(Passage shown)
Most rare earths sit in the lanthanide section of the Periodic Table, gradually gaining attention as more countries realise the potential and significance of these elements.  The growth and prosperity of a nation partly rests on the key resources it has or can get access to either through leverage or money.

Between 2008 -11 China exported around 90% of its rare earths. In 2011 China reassessed its position, and understanding that the finite supply of these precious materials would put it in a vulnerable position if it ran out, now only ships out 50%. At the same time the USA resented China’s grip on the market and their spiralling charges, and reopened some of their mines.



The European strategy is to salvage rare earth metals and reuse them. This month I visited Recycling Lives in Preston (all photos here are taken on the visit), one of the leading companies in the recovery and recycling of electronic goods. Waste Electrical and Electronic Equipment (WEEE) is the largest growing waste stream in the EU. Recycling Lives alone recycle 150-200,000 televisions every year. If the machines still work they are refurbished and sold on supporting the waste hierarchy of re-use. But all the redundant ‘fat’, plasma and LCD televisions are there alongside outmoded laptops and broken computers. It’s an amazing and startling sight: hundreds of televisions tumbling out of lorries, black and grey with the odd pink and green case vying for attention. Long benches of people systematically stripping the machines down to their constituent parts: working like machines on machines. Bales of grey and black plastic stacked high waiting to be sent to the polymer recycler for chipping, screen glass is crushed and recycled, circuit boards are graded and stored, metals are salvaged with copper, a prized treasure, being scrupulously saved.
(End Passage shown)
(Given material)
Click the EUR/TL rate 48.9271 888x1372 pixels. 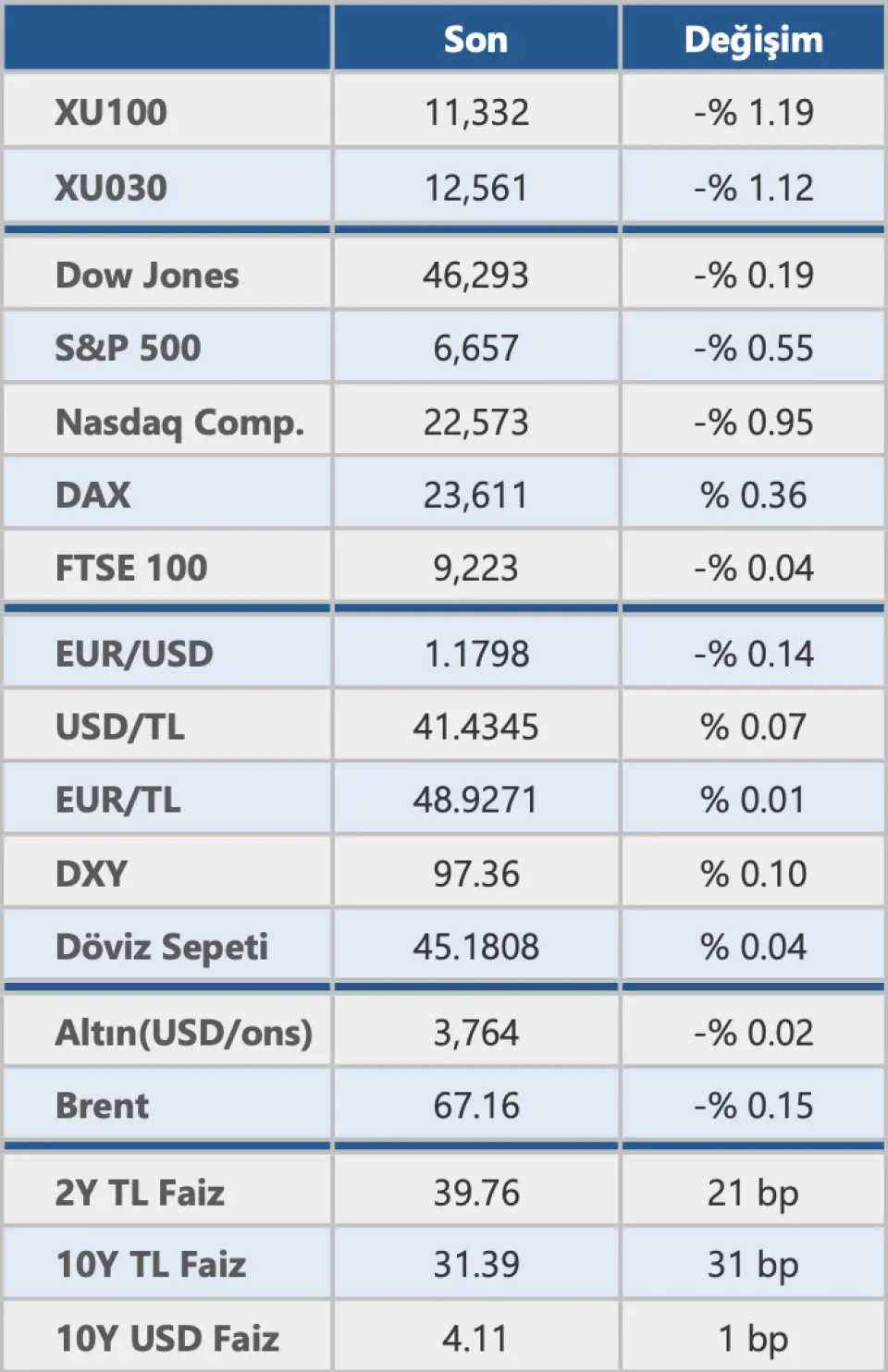tap(475, 801)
(End Given material)
# [Exercise goal]
Reproduce the rare earths passage in full, word for word. The material has nothing to do with the rare earths passage.

# [Response to this task]
Most rare earths sit in the lanthanide section of the Periodic Table, gradually gaining attention as more countries realise the potential and significance of these elements.  The growth and prosperity of a nation partly rests on the key resources it has or can get access to either through leverage or money.

Between 2008 -11 China exported around 90% of its rare earths. In 2011 China reassessed its position, and understanding that the finite supply of these precious materials would put it in a vulnerable position if it ran out, now only ships out 50%. At the same time the USA resented China’s grip on the market and their spiralling charges, and reopened some of their mines.



The European strategy is to salvage rare earth metals and reuse them. This month I visited Recycling Lives in Preston (all photos here are taken on the visit), one of the leading companies in the recovery and recycling of electronic goods. Waste Electrical and Electronic Equipment (WEEE) is the largest growing waste stream in the EU. Recycling Lives alone recycle 150-200,000 televisions every year. If the machines still work they are refurbished and sold on supporting the waste hierarchy of re-use. But all the redundant ‘fat’, plasma and LCD televisions are there alongside outmoded laptops and broken computers. It’s an amazing and startling sight: hundreds of televisions tumbling out of lorries, black and grey with the odd pink and green case vying for attention. Long benches of people systematically stripping the machines down to their constituent parts: working like machines on machines. Bales of grey and black plastic stacked high waiting to be sent to the polymer recycler for chipping, screen glass is crushed and recycled, circuit boards are graded and stored, metals are salvaged with copper, a prized treasure, being scrupulously saved.